SAN DIEGO — The population of the world’s most endangered big cat species has grown by a set of twins, born at the San Diego Zoo.
The new cubs are Amur leopards, an Asian species of big cat that has fewer than 300 left on Earth, according to the Zoo.
“A birth of twins is exceptional, no matter the species,” the Zoo wrote in a press release. “However, when those twins are Amur leopards… the births are especially significant.”
The cubs have yet to be named, but they have left the birthing den with their mother, Satka, and are roaming about their enclosure.
According to the Zoo, the wildlife care specialists took a hands-off approach to the birth of the twins, allowing them to bond and learn from their mother. Zoo staff closely monitored the cubs through a remote camera system to analyze their behaviors and document the cubs’ development.
“We are absolutely thrilled with the progress made by the cubs,” said Gaylene Thomas, wildlife care manager at the San Diego Zoo. “They have grown so much, and have already started showcasing their unique personalities. The cubs will get their first full veterinary exam soon, and we will know more, including their sex.”
This is the third litter of Amur leopards born at the San Diego Zoo through the Association of Zoos and Aquariums’ Amur Leopard Species Plan. According to the wildlife center, the plan is part of a nationwide effort by conservationists to ensure genetic diversity and healthy, self-sustaining populations of animals threatened by extinction.

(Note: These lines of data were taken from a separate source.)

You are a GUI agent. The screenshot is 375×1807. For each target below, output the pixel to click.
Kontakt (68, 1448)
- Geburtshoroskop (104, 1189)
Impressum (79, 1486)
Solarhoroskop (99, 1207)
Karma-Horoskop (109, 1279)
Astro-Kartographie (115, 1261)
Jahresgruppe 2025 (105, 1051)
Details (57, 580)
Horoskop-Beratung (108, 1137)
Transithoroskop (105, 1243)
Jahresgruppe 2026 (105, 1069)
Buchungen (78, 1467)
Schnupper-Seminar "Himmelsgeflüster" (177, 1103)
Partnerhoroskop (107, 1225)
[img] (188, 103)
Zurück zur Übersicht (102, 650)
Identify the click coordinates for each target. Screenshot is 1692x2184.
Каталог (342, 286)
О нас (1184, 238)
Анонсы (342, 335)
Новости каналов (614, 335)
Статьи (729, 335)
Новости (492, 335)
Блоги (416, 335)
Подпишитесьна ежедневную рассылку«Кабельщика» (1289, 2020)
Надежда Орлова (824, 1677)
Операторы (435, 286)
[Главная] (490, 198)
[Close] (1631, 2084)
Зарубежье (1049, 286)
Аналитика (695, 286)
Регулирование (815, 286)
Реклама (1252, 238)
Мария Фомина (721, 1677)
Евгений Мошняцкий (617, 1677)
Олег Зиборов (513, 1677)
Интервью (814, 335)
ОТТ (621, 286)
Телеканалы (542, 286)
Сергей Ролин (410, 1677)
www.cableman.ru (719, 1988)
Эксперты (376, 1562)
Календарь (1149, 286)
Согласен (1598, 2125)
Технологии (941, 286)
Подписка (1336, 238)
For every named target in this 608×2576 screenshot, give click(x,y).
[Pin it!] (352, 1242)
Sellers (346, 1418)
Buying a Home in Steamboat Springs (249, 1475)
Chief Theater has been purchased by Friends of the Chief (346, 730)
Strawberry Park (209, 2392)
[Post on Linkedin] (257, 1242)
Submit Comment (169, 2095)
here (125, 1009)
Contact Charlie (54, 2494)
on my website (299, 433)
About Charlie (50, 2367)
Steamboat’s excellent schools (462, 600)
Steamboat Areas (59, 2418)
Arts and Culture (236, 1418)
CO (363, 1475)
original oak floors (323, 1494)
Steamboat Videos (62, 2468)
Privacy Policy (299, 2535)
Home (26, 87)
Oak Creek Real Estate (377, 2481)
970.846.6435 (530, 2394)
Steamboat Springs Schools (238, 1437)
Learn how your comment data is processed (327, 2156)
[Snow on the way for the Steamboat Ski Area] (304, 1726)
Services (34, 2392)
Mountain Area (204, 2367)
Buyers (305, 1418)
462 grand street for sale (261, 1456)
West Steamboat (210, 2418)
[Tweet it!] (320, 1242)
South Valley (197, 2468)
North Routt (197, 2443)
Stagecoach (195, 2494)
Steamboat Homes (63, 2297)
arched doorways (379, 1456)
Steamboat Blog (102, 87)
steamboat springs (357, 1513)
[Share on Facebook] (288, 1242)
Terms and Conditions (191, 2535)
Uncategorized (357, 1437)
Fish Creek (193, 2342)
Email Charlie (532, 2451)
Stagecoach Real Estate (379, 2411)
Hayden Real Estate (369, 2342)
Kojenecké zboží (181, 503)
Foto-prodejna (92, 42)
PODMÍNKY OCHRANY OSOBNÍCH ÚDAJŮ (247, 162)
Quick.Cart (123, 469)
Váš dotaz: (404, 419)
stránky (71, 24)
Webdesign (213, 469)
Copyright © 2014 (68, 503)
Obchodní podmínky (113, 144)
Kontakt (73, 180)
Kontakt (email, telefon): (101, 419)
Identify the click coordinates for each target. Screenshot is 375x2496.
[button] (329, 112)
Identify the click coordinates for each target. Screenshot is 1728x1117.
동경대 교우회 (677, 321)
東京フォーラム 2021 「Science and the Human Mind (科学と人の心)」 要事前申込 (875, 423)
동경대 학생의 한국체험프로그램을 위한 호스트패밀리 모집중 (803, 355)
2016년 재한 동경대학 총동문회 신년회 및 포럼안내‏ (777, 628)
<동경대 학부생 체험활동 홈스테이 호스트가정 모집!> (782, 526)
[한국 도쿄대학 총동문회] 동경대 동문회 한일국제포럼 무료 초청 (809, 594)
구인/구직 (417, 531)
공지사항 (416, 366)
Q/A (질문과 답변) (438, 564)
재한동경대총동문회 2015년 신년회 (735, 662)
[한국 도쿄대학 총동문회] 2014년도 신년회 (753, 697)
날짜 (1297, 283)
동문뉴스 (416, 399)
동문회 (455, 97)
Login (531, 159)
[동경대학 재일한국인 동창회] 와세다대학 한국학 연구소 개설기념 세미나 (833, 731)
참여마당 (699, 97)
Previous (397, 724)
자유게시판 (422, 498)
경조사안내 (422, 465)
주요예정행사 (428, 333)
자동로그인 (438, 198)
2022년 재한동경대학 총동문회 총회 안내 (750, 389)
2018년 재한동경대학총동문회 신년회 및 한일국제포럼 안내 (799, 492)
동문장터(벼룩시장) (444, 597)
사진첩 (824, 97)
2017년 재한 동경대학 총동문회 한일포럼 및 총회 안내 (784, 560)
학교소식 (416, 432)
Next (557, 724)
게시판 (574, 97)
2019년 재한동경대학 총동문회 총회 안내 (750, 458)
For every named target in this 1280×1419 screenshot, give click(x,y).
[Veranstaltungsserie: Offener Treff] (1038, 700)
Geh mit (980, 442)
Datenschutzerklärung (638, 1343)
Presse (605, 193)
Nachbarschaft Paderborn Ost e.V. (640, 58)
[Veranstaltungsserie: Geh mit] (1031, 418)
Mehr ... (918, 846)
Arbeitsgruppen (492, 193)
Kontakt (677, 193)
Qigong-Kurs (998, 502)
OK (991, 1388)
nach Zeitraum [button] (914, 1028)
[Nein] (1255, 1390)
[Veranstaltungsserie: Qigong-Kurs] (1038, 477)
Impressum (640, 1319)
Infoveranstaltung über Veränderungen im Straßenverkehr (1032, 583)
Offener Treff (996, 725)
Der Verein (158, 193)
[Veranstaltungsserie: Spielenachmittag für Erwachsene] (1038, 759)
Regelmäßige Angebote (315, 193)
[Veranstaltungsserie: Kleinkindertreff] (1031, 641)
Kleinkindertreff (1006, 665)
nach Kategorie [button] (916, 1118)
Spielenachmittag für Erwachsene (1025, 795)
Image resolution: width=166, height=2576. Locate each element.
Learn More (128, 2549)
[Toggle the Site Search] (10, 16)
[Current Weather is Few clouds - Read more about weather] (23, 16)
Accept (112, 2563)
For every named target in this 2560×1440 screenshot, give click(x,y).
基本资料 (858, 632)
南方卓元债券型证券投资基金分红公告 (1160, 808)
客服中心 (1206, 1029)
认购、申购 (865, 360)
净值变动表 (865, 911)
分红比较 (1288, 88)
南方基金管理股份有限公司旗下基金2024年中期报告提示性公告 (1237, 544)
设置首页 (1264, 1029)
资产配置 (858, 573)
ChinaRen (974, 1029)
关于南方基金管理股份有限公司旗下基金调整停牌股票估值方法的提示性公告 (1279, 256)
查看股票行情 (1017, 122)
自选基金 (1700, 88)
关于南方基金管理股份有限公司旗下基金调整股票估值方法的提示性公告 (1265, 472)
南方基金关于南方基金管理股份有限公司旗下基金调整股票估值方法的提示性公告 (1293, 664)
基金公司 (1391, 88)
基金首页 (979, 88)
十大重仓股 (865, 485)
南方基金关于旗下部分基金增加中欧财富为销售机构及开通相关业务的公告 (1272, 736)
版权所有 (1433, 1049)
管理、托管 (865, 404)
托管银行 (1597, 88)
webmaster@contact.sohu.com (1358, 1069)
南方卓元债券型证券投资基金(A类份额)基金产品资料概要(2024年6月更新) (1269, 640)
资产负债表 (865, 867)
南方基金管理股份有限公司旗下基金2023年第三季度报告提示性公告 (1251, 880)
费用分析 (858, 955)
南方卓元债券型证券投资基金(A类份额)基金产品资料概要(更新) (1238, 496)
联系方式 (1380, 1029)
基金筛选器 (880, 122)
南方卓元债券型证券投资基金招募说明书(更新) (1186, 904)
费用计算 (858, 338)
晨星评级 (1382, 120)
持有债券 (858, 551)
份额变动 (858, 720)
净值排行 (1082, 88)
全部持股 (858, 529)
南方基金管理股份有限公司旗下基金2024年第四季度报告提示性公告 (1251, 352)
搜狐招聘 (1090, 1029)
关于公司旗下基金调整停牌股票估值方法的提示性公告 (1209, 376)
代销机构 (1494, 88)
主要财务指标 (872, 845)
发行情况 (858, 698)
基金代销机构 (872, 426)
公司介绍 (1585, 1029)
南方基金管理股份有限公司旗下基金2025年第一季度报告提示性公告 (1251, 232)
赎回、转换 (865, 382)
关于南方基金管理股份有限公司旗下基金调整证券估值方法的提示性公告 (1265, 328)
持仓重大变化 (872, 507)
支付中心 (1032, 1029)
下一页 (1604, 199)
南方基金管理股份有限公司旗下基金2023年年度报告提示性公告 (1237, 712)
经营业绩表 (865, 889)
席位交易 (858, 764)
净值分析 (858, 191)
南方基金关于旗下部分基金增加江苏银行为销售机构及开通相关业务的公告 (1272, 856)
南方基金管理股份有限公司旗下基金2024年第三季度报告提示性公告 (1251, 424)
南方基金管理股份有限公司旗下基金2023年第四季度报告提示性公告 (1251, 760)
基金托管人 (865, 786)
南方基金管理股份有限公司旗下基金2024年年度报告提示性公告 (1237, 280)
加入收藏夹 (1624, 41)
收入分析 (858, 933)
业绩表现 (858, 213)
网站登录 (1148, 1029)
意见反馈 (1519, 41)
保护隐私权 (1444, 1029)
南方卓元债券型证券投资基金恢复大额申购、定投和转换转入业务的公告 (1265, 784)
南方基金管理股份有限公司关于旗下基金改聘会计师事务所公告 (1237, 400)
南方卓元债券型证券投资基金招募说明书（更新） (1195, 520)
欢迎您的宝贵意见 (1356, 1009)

Amur leopards are categorized as “Critically Endangered” by the International Union for Conservation of Nature Red List of Threatened Species, due to extensive habitat loss and poaching for their coats.
Wildlife experts estimate that fewer than 100 of these leopards live in their native habitat in the Primorye region of eastern Russia. The remaining leopards, about 200, live in “managed human care” at conservation and zoological organizations across the globe.
Efforts to preserve the Amur leopard population, according to the Zoo, have helped increase the population by more than 50%.
“Witnessing the birth of Amur leopards is always an emotional experience,” Thomas said. “There are so few of them left in their native habitat that every birth carries so much weight—and every living individual promises a glimmer of hope.”